§ **Task to carry out**: Where the records below show a line containing "Foreign Travel Advice (580, 1873)", start copying; end with the line containing "info@conexo.co.uk (422, 1718)", and copy it too.

§ **Data entries**:
"""

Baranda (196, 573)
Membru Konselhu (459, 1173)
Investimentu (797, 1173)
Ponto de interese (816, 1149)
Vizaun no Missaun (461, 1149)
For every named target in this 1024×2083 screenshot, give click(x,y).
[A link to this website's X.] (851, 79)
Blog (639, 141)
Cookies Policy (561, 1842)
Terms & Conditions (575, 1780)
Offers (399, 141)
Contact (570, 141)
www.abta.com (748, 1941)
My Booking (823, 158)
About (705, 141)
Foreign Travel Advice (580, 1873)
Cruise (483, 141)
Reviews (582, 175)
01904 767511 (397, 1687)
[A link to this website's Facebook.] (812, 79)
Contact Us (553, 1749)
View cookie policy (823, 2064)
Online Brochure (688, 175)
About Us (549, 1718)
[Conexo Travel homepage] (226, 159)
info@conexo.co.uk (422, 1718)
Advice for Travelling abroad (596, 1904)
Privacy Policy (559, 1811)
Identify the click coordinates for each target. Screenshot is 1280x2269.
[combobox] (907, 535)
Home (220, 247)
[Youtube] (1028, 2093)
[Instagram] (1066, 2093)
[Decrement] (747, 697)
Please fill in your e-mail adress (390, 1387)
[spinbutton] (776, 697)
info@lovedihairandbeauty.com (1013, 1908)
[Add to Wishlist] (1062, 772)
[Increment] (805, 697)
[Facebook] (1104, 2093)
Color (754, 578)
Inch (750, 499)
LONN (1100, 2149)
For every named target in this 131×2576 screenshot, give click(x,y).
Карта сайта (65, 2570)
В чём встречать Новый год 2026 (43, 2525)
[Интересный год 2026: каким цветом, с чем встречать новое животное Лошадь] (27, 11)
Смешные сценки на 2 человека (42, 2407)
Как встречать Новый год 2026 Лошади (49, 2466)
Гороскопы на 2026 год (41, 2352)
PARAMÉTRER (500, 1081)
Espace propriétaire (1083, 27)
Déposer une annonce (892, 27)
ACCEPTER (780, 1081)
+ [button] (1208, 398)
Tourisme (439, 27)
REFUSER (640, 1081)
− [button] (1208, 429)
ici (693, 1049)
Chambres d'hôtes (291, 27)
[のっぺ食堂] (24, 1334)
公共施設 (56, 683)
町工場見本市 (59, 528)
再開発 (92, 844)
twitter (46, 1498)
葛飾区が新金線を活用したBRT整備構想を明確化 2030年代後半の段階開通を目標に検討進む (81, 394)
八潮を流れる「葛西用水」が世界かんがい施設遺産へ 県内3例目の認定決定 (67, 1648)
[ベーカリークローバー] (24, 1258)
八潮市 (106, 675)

"""

§ **Solution for this exercise**:
Foreign Travel Advice (580, 1873)
Cruise (483, 141)
Reviews (582, 175)
01904 767511 (397, 1687)
[A link to this website's Facebook.] (812, 79)
Contact Us (553, 1749)
View cookie policy (823, 2064)
Online Brochure (688, 175)
About Us (549, 1718)
[Conexo Travel homepage] (226, 159)
info@conexo.co.uk (422, 1718)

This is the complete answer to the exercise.